TEXTE À LIRE –
Vendredi 23
Octobre 1964
Je suis calmement assis
devant ma table de travail. Je viens de
coller devant moi – provisoirement, car le planisphère n’est pas encore fixé –
la photo de Ste Madeleine priant et à ma porte, la Sainte Vierge. Si ma vie
pouvait être comme cette image de Ste Madeleine : environnée de lumière,
les yeux clos, les mains jointes, toute recueillie, fervente, amoureuse,
confiante.
Hier, j’ai passé la journée
à Chassillé, avec André, son père, sa petite sœur. Nous sommes partis vers 06
heures du matin, dans un brouillard très dense. Arrivée à Chassillé vers 10
heures. Une matinée et une après-midi à battre les champs. Le matin, une
merveilleuse lumière, un ciel très pâle dans le léger froid. Des peupliers dorés.
Une église, (celle de Courcelles) dans le fond, ou bien des chaumes que
bordent et limitent au loin des haies ou des taillis. Le dialogue incessant de
M. Legendre avec ses chiens. Les chiens, joyeux.
Jamais, je n’ai rtessenti
autant que je n’étais pas seul. Quel est le contraire de la solitude. Je ne
trouve pas que le mot « communion »
en soit l’opposé. Car au fond, ce qui compte alors c’est ce sentiment un peu
négatif. Je ne suis pas seul. Pourtant, je ne parle pas. Mais précisément, je pense à la première
personne du pluriel. Je me sens moi-même.

CONSIGNES –
**A)** Redonnez le passage du journal tel qu'il est écrit, depuis « Hier, j’ai passé » jusqu'à « me sens moi-même. ».
**B)** Transcrivez sans rien changer les données fournies, de la ligne qui contient « Click the Ticket Data info icon » jusqu'à la fin de ces données. Laissez les images de côté.

DONNÉES FOURNIES –
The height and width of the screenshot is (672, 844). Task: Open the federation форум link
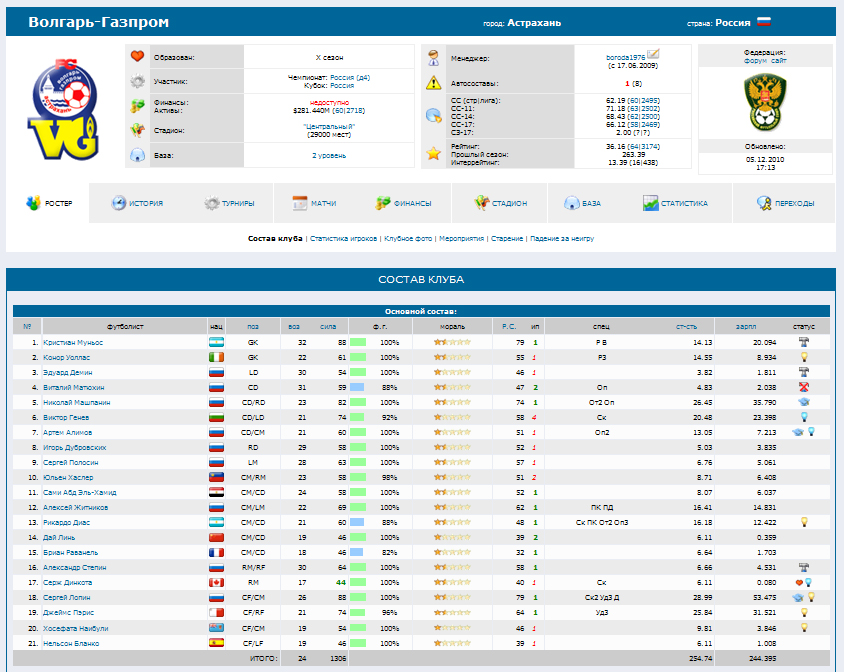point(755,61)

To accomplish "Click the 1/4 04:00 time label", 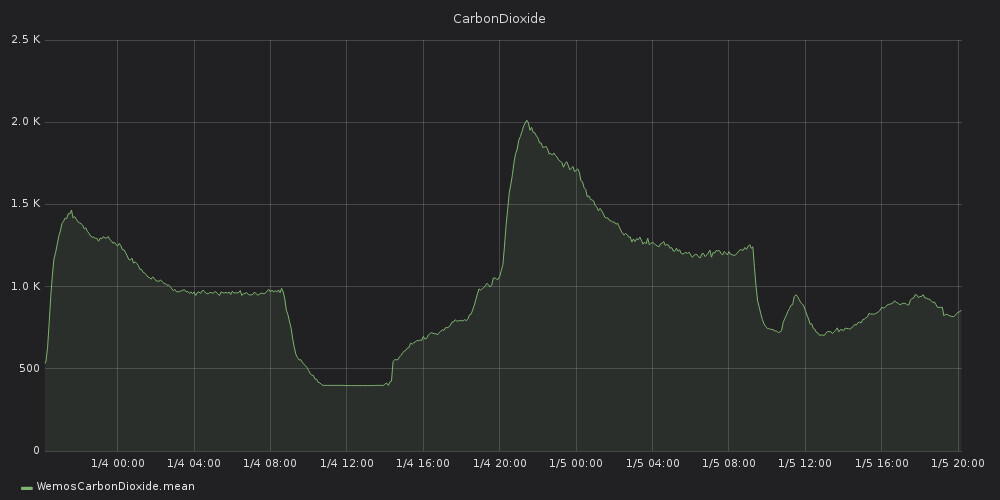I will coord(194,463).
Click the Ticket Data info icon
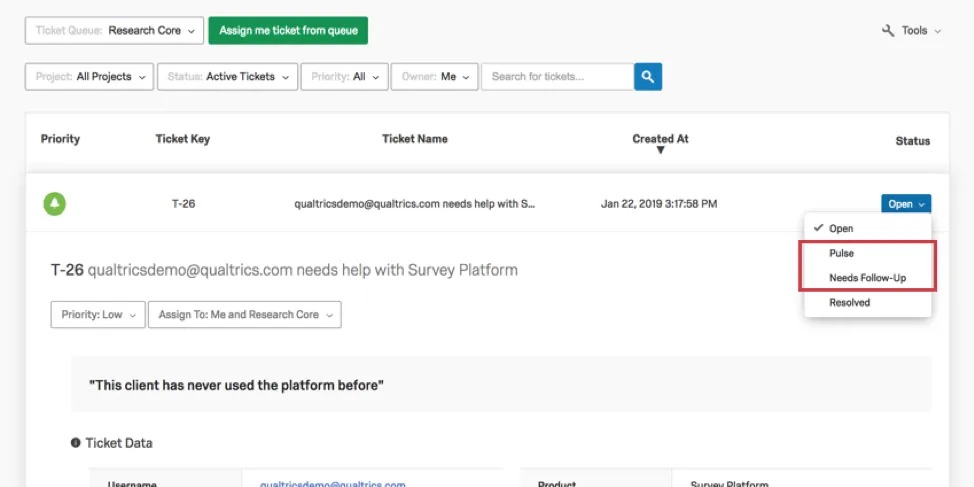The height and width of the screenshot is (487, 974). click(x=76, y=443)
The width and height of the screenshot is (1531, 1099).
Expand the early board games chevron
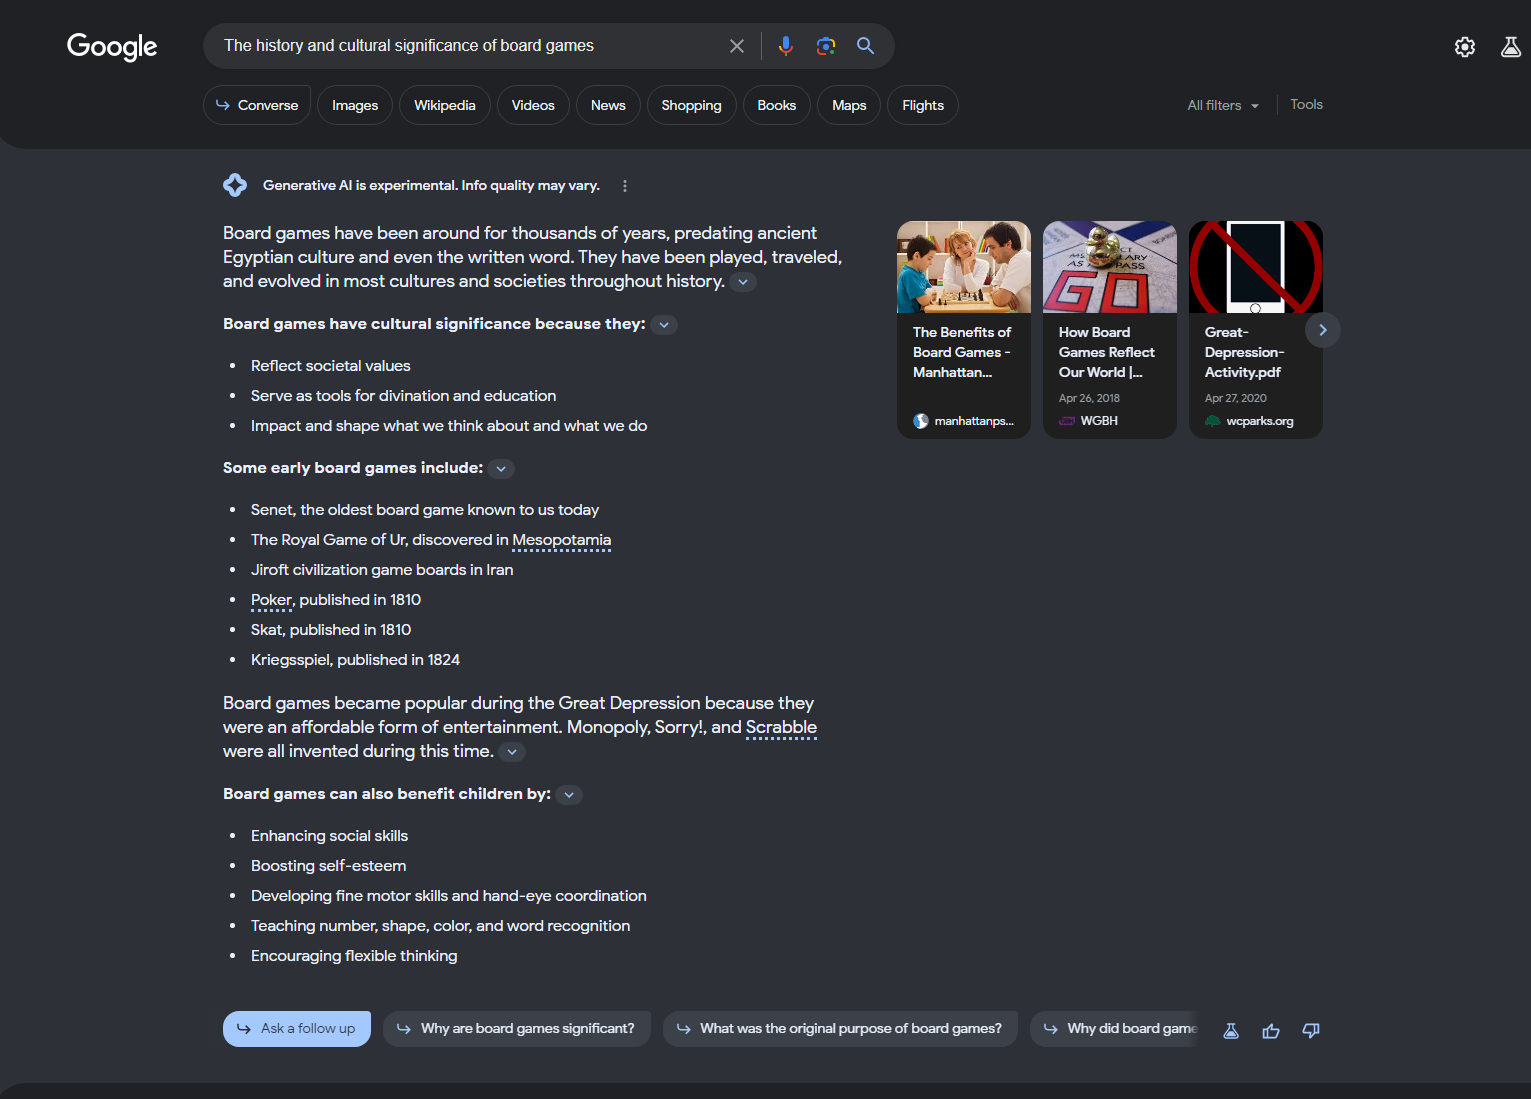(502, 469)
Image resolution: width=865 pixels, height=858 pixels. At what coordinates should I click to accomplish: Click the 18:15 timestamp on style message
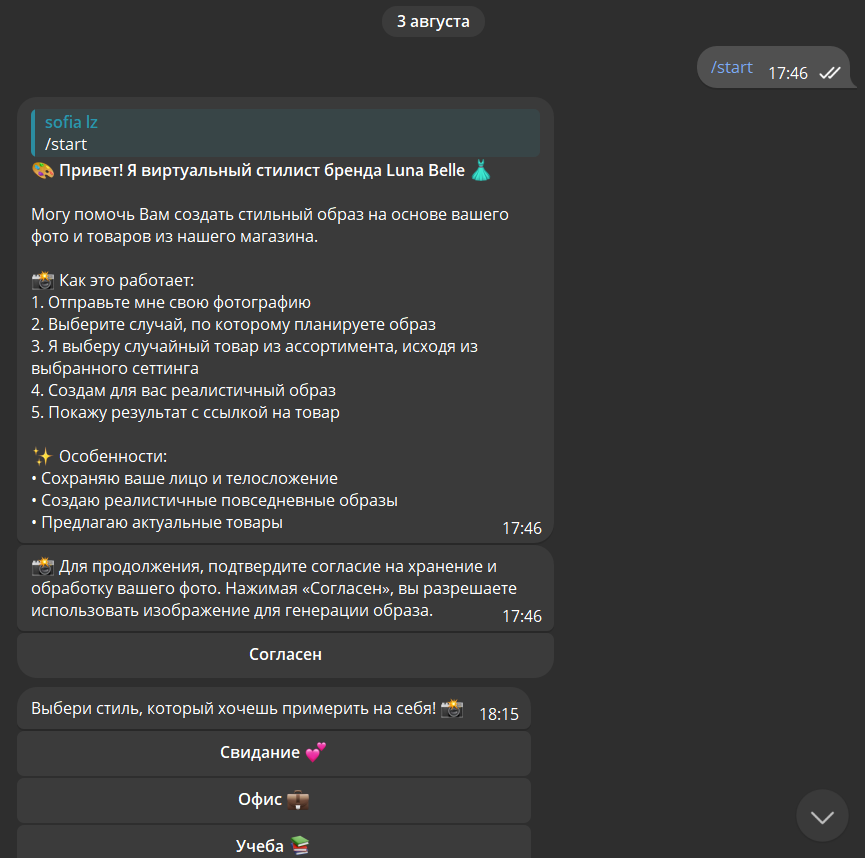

RÉPONSES PAR CONSIGNE –
**A)**
Hier, j’ai passé la journée
à Chassillé, avec André, son père, sa petite sœur. Nous sommes partis vers 06
heures du matin, dans un brouillard très dense. Arrivée à Chassillé vers 10
heures. Une matinée et une après-midi à battre les champs. Le matin, une
merveilleuse lumière, un ciel très pâle dans le léger froid. Des peupliers dorés.
Une église, (celle de Courcelles) dans le fond, ou bien des chaumes que
bordent et limitent au loin des haies ou des taillis. Le dialogue incessant de
M. Legendre avec ses chiens. Les chiens, joyeux.
Jamais, je n’ai rtessenti
autant que je n’étais pas seul. Quel est le contraire de la solitude. Je ne
trouve pas que le mot « communion »
en soit l’opposé. Car au fond, ce qui compte alors c’est ce sentiment un peu
négatif. Je ne suis pas seul. Pourtant, je ne parle pas. Mais précisément, je pense à la première
personne du pluriel. Je me sens moi-même.

**B)**
Click the Ticket Data info icon
The height and width of the screenshot is (487, 974). click(x=76, y=443)
The width and height of the screenshot is (1531, 1099).
Expand the early board games chevron
(502, 469)
Image resolution: width=865 pixels, height=858 pixels. At what coordinates should I click to accomplish: Click the 18:15 timestamp on style message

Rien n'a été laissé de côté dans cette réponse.